** Records for this task follows **

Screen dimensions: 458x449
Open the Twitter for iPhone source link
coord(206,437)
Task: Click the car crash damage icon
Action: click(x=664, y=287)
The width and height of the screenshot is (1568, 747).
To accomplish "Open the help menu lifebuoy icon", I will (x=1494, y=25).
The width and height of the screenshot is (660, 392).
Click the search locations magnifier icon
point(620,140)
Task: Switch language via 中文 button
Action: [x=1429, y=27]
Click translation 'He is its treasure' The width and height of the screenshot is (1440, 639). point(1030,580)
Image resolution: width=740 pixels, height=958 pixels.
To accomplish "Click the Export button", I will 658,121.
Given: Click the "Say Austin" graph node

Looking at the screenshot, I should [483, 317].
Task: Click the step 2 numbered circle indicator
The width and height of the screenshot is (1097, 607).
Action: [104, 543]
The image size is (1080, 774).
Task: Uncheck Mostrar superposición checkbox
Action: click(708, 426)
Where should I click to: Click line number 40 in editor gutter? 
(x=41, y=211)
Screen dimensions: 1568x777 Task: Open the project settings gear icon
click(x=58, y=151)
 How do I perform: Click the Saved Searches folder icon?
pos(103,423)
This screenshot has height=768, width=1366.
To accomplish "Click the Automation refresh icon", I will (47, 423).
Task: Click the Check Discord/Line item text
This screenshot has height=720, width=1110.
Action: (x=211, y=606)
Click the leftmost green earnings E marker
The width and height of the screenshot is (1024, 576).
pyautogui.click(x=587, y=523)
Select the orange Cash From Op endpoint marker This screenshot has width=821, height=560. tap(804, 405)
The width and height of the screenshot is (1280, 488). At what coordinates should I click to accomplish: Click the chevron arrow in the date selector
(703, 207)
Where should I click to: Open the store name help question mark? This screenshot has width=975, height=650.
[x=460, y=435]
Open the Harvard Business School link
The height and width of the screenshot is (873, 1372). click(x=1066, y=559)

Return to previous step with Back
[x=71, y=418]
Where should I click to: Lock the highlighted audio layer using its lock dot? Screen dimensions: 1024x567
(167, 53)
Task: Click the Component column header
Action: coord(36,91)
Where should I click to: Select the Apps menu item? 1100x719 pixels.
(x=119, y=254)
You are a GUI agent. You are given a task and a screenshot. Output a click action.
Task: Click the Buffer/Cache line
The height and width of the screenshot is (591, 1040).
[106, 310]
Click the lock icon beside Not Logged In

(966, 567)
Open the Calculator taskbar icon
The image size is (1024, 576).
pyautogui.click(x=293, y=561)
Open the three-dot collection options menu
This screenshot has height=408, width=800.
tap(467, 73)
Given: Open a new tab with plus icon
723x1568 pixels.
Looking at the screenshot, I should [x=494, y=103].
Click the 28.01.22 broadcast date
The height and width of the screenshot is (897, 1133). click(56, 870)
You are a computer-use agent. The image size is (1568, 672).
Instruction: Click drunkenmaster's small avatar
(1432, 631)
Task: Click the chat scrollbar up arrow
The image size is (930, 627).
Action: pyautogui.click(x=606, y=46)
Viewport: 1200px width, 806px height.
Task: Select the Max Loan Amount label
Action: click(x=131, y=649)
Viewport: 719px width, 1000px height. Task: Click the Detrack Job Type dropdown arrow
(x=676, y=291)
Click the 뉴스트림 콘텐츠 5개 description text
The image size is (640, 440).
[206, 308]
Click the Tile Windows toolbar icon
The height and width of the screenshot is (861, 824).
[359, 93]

** End of Records for this task **

• _Problem description_:
Using the data above, say how many lines include "text". No other reply is needed.

• _Response to the task_:
2